◆ Directions for this task:
Among the records below, find the line that has "This screenshot has width=2400, height=1532."; from there, give the lines again exactly, and stop after the line that has "Given: Open the notifications bell".

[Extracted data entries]
^^^^^^^^
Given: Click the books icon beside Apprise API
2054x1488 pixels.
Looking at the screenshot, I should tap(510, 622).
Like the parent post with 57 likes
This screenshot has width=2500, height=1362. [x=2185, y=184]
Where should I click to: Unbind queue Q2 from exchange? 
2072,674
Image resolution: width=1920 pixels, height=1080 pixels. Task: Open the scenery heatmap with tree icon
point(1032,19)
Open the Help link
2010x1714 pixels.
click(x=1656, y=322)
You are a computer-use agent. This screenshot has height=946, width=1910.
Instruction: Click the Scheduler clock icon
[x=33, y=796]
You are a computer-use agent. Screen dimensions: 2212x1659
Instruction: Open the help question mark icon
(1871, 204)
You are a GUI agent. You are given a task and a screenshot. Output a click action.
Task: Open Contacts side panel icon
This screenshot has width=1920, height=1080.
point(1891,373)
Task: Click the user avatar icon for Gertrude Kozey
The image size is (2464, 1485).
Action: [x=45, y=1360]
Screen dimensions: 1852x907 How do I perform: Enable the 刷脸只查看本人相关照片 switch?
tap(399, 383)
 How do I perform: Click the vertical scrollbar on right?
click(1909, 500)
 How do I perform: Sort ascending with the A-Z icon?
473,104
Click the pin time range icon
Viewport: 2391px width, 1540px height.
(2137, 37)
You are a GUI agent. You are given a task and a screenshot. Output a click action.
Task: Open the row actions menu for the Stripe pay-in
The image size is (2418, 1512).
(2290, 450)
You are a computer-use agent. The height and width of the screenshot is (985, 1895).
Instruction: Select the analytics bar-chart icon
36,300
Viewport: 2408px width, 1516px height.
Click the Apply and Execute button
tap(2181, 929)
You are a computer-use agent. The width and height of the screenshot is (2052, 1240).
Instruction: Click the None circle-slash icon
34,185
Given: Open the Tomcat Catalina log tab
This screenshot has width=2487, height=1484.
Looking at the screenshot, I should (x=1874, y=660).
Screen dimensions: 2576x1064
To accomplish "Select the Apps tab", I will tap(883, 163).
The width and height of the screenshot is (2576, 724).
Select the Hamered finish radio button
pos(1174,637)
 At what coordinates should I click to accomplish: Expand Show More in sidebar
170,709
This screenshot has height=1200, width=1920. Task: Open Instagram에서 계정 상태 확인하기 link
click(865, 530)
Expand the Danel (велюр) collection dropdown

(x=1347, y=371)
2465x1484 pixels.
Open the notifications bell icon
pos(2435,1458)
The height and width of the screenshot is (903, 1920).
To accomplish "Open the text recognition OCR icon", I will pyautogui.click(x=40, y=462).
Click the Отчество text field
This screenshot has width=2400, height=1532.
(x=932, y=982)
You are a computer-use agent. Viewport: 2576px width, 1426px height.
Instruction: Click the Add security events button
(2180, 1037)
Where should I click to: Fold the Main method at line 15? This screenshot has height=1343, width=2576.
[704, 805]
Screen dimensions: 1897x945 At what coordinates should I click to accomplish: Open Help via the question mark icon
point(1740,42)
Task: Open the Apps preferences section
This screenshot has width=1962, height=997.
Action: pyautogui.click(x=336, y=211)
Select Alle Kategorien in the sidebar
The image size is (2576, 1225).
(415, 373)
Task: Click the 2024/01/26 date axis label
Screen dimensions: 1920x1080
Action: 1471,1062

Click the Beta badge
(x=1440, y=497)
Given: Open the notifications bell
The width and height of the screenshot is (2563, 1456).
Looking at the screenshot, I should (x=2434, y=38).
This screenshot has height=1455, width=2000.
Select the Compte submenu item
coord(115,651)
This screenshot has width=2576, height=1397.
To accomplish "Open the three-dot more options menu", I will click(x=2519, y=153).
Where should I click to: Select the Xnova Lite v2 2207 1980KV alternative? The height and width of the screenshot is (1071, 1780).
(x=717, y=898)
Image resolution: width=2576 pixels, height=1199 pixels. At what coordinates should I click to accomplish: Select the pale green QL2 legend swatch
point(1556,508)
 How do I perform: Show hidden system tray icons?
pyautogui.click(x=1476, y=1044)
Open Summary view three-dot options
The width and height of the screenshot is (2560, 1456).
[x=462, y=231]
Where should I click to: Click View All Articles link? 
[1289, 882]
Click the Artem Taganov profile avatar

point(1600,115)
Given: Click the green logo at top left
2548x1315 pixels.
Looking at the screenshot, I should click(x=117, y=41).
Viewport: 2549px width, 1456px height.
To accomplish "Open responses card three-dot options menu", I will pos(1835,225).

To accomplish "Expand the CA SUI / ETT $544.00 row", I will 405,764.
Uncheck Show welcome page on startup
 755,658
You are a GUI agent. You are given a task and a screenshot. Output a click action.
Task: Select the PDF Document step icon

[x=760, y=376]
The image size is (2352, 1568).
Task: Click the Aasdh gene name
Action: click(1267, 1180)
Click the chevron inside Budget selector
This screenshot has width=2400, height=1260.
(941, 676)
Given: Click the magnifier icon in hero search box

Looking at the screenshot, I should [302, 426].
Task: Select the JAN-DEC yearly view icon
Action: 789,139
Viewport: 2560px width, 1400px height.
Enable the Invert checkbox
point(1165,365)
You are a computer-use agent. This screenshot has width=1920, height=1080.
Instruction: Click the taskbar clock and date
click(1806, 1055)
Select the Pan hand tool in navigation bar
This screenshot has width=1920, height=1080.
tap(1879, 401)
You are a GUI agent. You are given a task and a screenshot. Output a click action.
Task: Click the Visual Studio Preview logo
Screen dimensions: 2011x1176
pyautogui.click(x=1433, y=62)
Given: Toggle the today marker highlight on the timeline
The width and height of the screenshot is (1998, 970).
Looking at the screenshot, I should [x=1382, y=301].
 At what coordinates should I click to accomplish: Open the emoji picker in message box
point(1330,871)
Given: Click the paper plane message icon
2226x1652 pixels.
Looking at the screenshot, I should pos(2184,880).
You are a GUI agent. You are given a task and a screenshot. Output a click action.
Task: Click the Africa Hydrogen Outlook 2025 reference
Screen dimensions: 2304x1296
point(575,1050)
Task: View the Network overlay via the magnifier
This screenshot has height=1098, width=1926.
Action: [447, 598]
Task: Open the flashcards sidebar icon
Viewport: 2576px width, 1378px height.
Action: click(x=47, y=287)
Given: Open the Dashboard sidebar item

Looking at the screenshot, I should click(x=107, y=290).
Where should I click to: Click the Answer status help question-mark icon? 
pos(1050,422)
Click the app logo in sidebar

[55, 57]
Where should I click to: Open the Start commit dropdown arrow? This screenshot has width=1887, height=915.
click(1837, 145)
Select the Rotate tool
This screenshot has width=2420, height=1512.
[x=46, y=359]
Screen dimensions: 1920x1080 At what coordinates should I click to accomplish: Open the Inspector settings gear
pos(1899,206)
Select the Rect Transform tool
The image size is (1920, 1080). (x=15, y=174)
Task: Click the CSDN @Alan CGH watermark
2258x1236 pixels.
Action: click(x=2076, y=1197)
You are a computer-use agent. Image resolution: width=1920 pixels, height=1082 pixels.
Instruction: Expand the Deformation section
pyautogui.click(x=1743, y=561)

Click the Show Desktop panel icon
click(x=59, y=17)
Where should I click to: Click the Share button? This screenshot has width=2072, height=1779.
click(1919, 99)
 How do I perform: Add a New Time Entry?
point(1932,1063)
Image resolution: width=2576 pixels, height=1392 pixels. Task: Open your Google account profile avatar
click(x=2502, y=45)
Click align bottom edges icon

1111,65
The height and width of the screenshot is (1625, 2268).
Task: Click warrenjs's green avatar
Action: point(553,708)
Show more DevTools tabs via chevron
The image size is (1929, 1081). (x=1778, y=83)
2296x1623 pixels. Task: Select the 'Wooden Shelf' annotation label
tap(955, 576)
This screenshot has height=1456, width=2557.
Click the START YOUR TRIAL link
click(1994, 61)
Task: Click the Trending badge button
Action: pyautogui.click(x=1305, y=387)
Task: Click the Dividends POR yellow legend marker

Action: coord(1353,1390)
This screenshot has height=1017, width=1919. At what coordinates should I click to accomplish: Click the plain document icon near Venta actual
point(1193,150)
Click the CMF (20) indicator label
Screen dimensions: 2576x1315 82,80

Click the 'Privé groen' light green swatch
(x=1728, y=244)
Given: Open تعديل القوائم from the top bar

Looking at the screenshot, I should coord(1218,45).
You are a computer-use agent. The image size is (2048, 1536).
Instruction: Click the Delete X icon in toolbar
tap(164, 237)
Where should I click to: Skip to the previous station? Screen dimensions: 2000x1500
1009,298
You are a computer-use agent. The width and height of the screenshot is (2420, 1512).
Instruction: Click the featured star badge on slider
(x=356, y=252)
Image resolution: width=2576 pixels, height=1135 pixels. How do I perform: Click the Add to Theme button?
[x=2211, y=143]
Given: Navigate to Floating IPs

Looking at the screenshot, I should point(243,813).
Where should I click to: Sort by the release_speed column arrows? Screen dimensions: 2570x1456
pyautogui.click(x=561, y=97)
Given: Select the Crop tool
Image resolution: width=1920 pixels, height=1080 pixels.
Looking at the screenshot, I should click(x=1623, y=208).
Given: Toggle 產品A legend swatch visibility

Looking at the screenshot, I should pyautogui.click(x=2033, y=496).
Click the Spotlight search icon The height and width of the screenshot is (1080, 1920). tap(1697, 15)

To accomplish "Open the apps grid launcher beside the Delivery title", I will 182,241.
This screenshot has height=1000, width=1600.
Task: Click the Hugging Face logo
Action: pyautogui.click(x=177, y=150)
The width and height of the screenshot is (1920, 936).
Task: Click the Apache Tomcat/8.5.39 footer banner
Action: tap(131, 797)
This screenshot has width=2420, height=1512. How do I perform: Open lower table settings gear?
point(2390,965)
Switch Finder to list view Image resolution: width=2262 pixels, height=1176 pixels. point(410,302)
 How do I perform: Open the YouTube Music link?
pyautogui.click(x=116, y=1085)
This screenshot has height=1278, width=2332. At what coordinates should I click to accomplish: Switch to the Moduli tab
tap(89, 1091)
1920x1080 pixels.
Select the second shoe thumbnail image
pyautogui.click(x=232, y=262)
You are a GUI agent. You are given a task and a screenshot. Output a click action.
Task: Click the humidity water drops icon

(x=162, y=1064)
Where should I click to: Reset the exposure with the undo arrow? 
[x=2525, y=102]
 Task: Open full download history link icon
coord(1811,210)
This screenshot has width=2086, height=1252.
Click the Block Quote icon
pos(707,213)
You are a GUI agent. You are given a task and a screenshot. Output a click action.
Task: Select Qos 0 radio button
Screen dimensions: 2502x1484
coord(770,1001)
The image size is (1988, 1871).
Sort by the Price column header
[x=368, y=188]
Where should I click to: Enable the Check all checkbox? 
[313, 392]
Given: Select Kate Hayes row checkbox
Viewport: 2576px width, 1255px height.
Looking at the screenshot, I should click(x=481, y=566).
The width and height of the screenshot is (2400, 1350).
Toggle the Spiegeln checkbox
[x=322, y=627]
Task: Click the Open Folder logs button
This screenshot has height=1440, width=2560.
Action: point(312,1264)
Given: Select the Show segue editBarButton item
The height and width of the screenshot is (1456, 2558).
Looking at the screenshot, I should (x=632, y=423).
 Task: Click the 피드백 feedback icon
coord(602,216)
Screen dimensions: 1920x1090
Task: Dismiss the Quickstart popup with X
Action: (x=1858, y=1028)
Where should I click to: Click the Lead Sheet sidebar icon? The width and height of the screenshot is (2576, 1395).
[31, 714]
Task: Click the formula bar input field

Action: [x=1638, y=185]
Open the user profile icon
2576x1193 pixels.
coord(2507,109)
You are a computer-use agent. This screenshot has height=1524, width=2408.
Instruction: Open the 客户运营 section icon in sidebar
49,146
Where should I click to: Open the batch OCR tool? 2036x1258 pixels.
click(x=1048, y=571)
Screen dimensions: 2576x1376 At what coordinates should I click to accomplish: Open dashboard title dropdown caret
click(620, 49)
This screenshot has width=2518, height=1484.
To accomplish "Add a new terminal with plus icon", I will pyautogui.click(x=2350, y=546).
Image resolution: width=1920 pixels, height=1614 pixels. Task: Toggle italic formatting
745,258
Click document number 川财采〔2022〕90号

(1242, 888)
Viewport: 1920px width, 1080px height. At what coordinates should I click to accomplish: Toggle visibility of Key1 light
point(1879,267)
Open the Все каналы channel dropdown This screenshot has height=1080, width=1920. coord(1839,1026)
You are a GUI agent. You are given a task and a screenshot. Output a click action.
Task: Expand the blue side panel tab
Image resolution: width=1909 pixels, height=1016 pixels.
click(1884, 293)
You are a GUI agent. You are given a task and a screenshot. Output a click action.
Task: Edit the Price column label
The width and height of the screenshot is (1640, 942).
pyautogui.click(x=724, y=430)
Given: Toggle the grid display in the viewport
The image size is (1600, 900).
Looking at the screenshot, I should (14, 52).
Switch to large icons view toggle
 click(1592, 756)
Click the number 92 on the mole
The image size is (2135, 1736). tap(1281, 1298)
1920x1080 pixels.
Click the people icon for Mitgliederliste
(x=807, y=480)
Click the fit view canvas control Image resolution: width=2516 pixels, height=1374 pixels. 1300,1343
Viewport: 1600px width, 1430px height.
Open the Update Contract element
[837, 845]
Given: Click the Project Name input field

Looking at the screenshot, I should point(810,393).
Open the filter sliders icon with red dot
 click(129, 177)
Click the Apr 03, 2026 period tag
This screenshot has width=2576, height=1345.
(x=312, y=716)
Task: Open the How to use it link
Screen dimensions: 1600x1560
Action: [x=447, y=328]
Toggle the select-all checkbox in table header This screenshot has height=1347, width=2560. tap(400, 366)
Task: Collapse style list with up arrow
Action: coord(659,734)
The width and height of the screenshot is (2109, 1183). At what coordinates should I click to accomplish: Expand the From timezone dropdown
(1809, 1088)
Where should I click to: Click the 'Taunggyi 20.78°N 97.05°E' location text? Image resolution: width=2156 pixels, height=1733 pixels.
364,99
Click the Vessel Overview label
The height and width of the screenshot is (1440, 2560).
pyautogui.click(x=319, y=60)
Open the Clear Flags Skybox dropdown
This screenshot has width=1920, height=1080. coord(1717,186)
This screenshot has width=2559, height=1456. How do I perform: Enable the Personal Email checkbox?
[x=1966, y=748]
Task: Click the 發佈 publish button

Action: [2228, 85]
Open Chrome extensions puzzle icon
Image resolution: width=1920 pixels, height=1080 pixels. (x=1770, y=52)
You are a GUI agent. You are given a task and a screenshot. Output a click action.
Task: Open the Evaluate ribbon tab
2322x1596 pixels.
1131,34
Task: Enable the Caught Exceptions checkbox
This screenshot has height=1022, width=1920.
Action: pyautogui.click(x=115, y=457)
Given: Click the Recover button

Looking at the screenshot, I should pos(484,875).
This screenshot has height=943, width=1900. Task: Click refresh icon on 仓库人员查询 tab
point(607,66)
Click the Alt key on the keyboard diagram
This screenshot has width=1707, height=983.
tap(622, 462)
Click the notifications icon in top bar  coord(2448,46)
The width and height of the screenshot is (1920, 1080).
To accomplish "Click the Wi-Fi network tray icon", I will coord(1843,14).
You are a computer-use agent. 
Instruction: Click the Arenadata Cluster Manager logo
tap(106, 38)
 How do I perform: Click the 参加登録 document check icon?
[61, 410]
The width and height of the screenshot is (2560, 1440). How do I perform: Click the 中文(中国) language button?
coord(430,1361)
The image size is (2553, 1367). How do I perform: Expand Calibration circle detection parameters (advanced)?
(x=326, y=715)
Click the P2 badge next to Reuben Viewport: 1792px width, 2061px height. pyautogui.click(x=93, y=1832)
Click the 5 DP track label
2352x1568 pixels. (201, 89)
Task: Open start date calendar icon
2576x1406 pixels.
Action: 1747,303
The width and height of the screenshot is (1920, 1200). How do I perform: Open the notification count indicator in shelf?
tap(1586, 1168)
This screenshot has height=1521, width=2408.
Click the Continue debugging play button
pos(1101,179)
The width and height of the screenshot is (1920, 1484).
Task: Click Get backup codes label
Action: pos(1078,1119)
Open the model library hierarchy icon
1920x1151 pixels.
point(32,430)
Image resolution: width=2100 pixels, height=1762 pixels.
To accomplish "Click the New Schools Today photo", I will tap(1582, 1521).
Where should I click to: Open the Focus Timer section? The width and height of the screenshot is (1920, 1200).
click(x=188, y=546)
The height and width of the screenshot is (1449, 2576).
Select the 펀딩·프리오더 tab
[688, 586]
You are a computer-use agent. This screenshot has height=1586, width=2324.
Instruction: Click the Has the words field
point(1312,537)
^^^^^^^^
◆ Response to this task:
This screenshot has width=2400, height=1532.
(x=932, y=982)
You are a computer-use agent. Viewport: 2576px width, 1426px height.
Instruction: Click the Add security events button
(2180, 1037)
Where should I click to: Fold the Main method at line 15? This screenshot has height=1343, width=2576.
[704, 805]
Screen dimensions: 1897x945 At what coordinates should I click to accomplish: Open Help via the question mark icon
point(1740,42)
Task: Open the Apps preferences section
This screenshot has width=1962, height=997.
Action: pyautogui.click(x=336, y=211)
Select Alle Kategorien in the sidebar
The image size is (2576, 1225).
(415, 373)
Task: Click the 2024/01/26 date axis label
Screen dimensions: 1920x1080
Action: 1471,1062

Click the Beta badge
(x=1440, y=497)
Given: Open the notifications bell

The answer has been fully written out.